▶ **TEXTE FOURNI**
··········
Dimanche 11 septembre 2022 – Vingt-Quatrième Dimanche du Temps Ordinaire

Chers frères et sœurs,

A moins de vivre dans une grotte, vous n’avez pas pu manquer l’information principale de cette semaine : la mort, à 96 ans, de la reine d’Angleterre Elisabeth II. Dans les hommages qui lui ont été rendus ces derniers jours, l’image qui revient le plus souvent à son sujet est celle d’un roc dans la tempête. Dans cette Grande-Bretagne multiculturelle et fragmentée, dans l’Église Anglicane dont la communion se disloque, dans l’Europe des démocraties en crise, dans le monde de l’obsolescence programmée, Elisabeth II était un signe incroyable de longévité, de stabilité et de paix, l’incarnation de la continuité des institutions et de la permanence de la nation. Et son départ est symboliquement d’autant plus frappant.

Vous me permettrez donc, ce dimanche, une homélie quelque peu British. Jésus raconte une longue parabole sur la miséricorde de Dieu, qui s’étend sur tout le chapitre 15 de l’évangile selon saint Luc, et qui se compose de trois histoires parallèles. Les points communs entre ces trois récits de perte et de retrouvailles nous sautent aux yeux ; aussi, examinons plutôt une différence qui me semble remarquable. Dans le cas de la brebis perdue et de la pièce d’argent égarée, le berger et la femme ont spontanément la même attitude : ils remuent ciel et terre. Le berger laisse son troupeau au bercail et se lance dans la montagne, à travers les ronces et les rochers, et il ne s’arrête que lorsque la brebis est sur ses épaules. La femme retourne toute sa maison, déplace les meubles, soulève la poussière, cherche partout, et elle ne s’arrête que lorsque la pièce est dans sa main. Or, l’attitude du père du fils prodigue est bien différente. On pourrait le croire indifférent à ce qu’il se passe. Il se laisse prendre son argent sans résister. Il laisse partir son fils sans le retenir. Il le perd sans courir derrière lui, sans sortir pour aller le chercher, sans remuer les cabarets et les fermes à cochon pour récupérer son enfant. Il l’attend à la maison. Étrange, et même choquant. De quel Dieu passif et ramolli ce père est-il donc l’image ?
··········
▶ **LIGNES BRUTES**
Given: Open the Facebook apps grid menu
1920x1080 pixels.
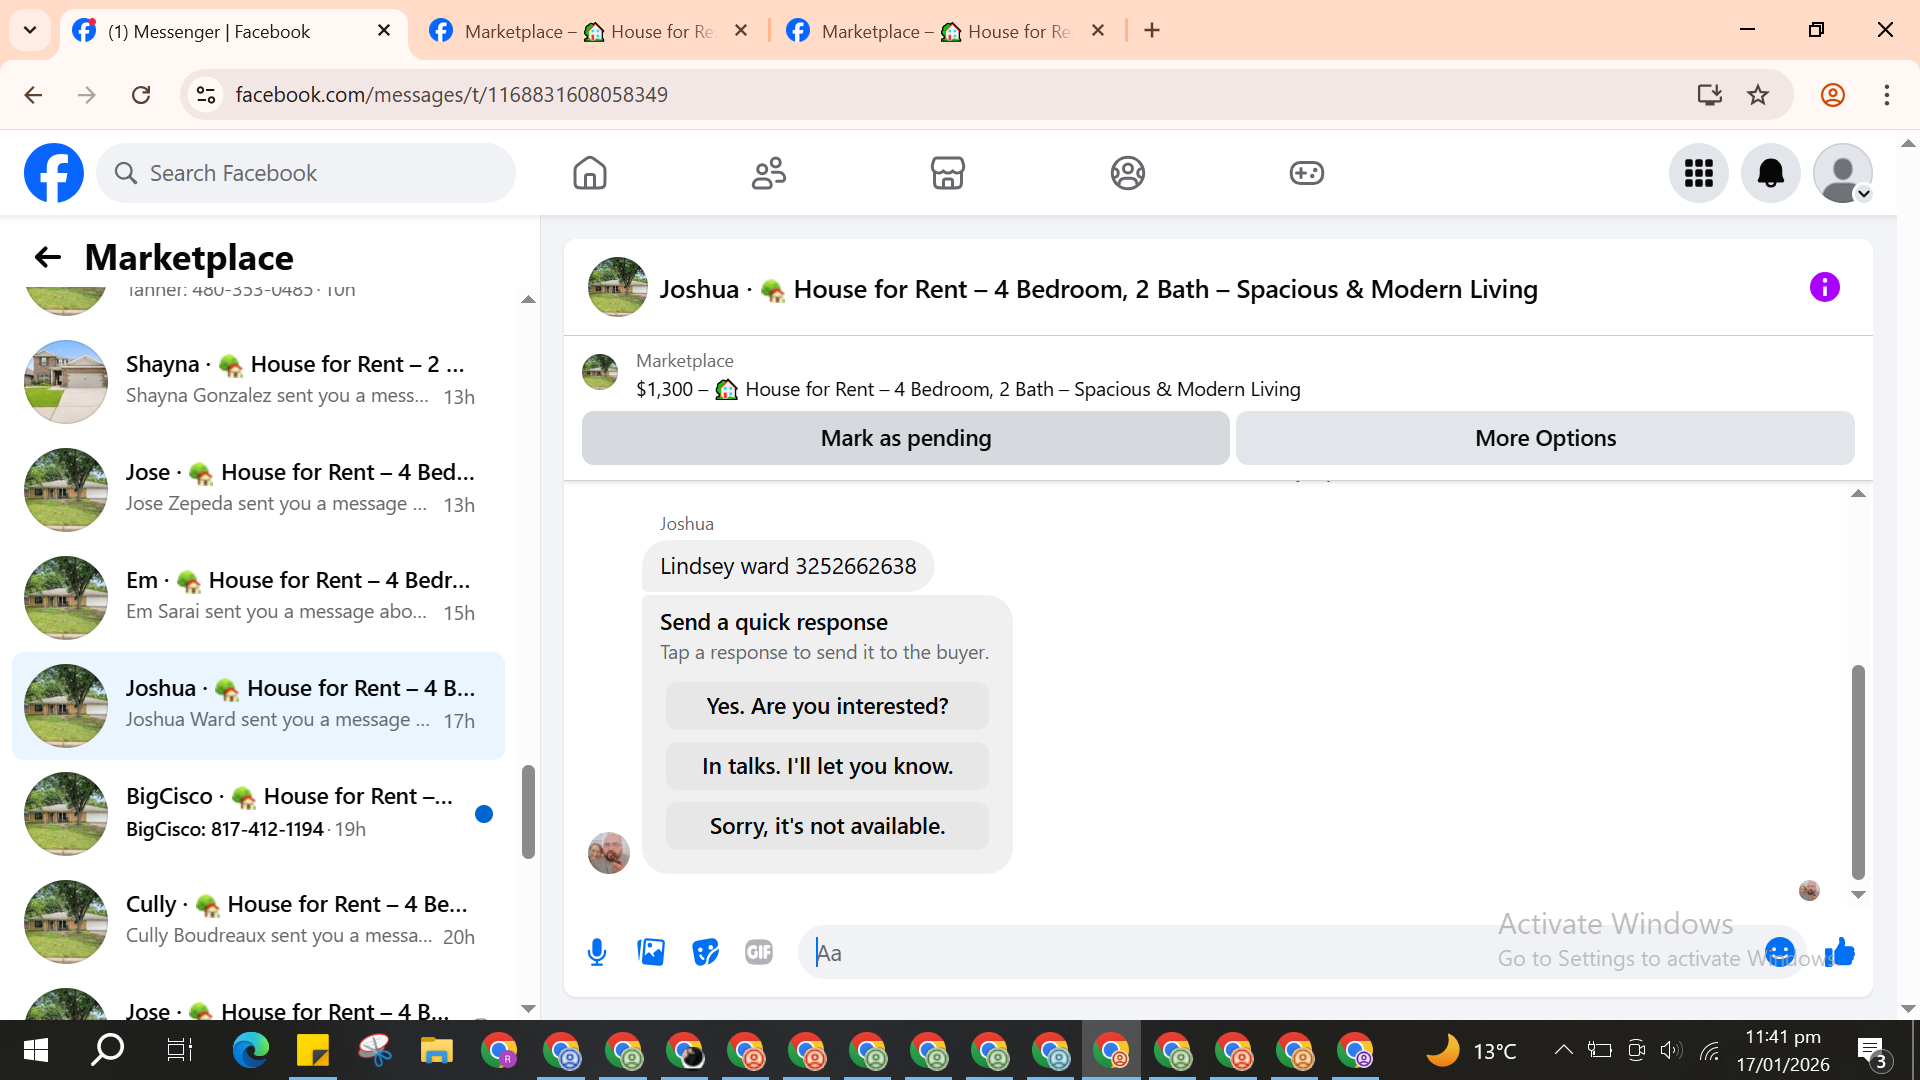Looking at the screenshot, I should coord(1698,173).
··········
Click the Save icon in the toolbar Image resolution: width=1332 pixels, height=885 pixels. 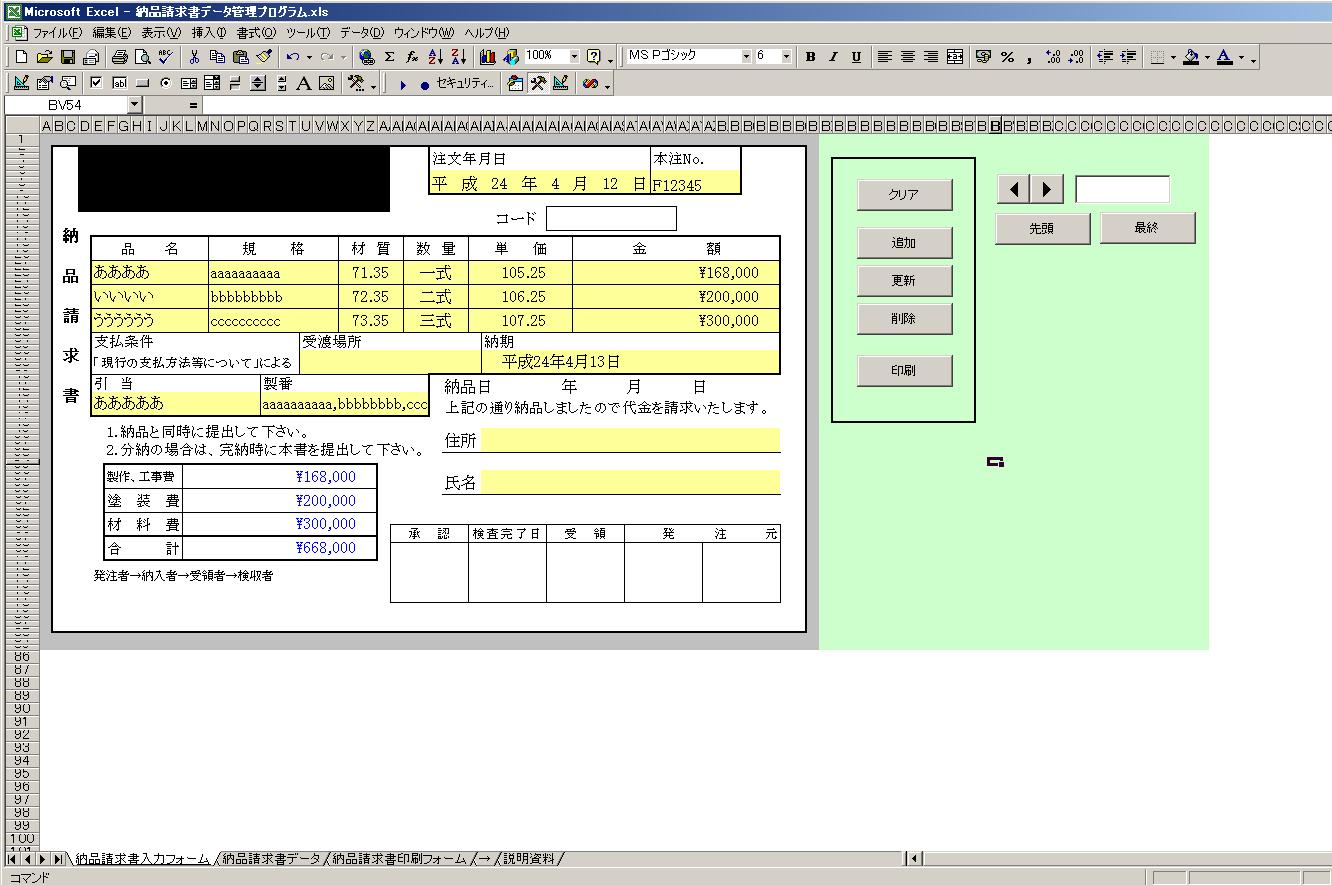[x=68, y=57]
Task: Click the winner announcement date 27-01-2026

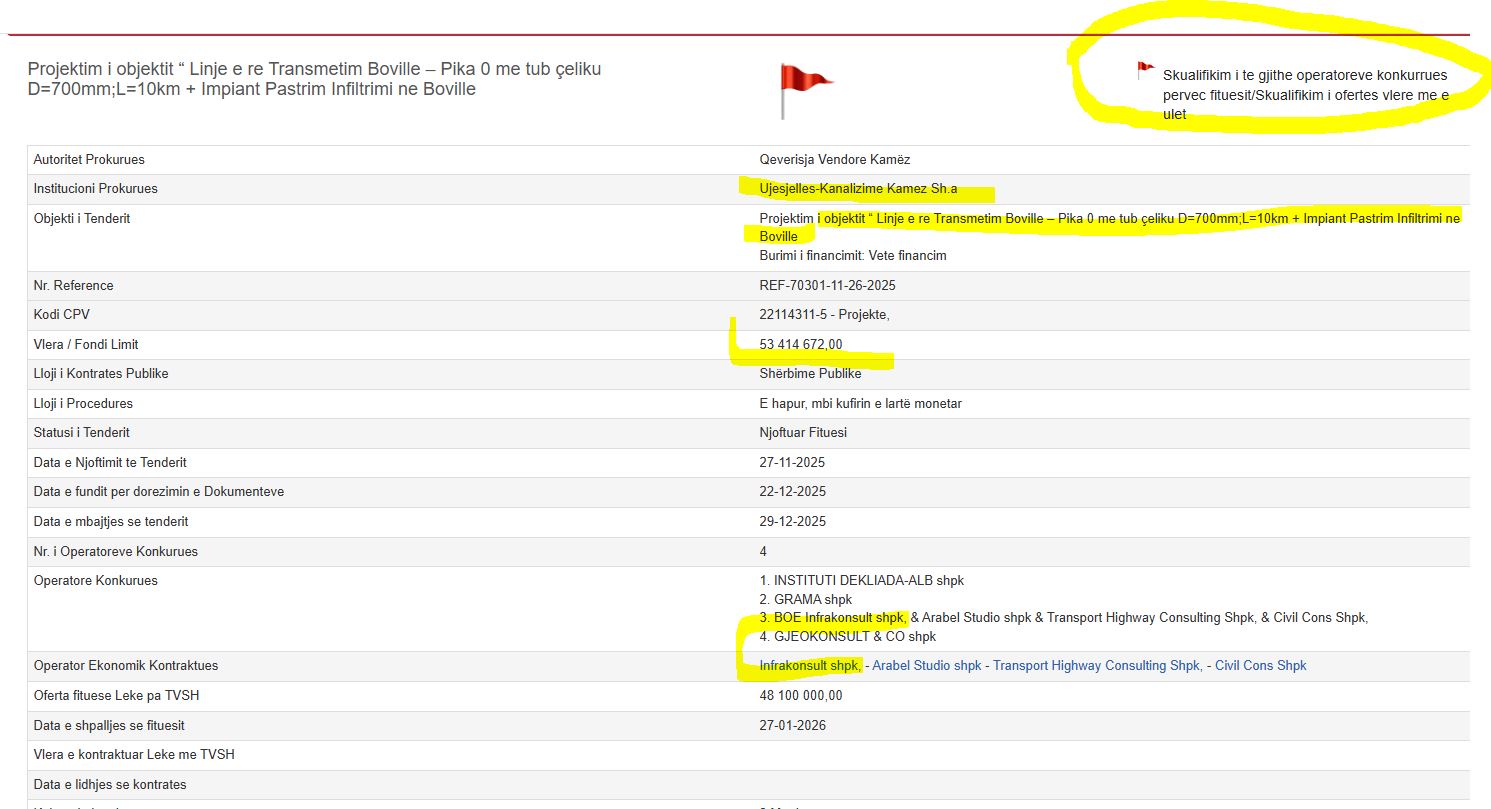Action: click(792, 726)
··········
▶ **CONSIGNES**
1. Répondez à ces questions sur l'homélie :
(a) À quel âge la reine Elisabeth II est-elle morte ?
(b) Sur quel chapitre de l'évangile selon saint Luc s'étend la parabole ?
(c) Où le père du fils prodigue attend-il son enfant ?
2. Rédigez la suite de l'homélie sur la parabole du fils prodigue, après sa dernière phrase.

▶ **RÉPONSES RÉDIGÉES**
1.
(a) À 96 ans.
(b) Le chapitre 15.
(c) À la maison.

2.
A cette question problématique, j’ai trouvé une réponse dans la lecture d’un écrivain anglais, G.K. Chesterton. Dans une nouvelle, il raconte comment un prêtre catholique, le Père Brown, tombe un jour sur un voleur qui vient de dérober l’argenterie d’un club très chic de gentlemen londoniens. Le Père Brown manque de se faire étrangler, mais sa douceur étonne le brigand qui finit par se confesser à lui, puis reçoit le pardon et s’en va, laissant l’argenterie. Lorsque le directeur du club interroge le Père Brown, il lui demande : « Avez-vous attrapé le voleur ? » Et celui-ci répond : « Oui… Je l’ai attrapé, avec un hameçon secret et un fil invisible, qui est assez long pour le laisser errer jusqu’aux bouts du monde, et cependant le ramener, d’un geste du poignet ! » Un fil de pêche que nul ne voit mais qui relie le poisson au poignet expert du pêcheur, voilà, je crois, une des plus belles images de la confession, ce lien incassable que la miséricorde tisse entre Dieu et nous, ce lien qui permet un jour la conversion et le retour à la vie. Ce n’est pas pour rien que saint Jean-Marie Vianney appelait certains de ses pénitents, ceux qui avaient le plus besoin de la confession et du pardon de Dieu, des « gros poissons » !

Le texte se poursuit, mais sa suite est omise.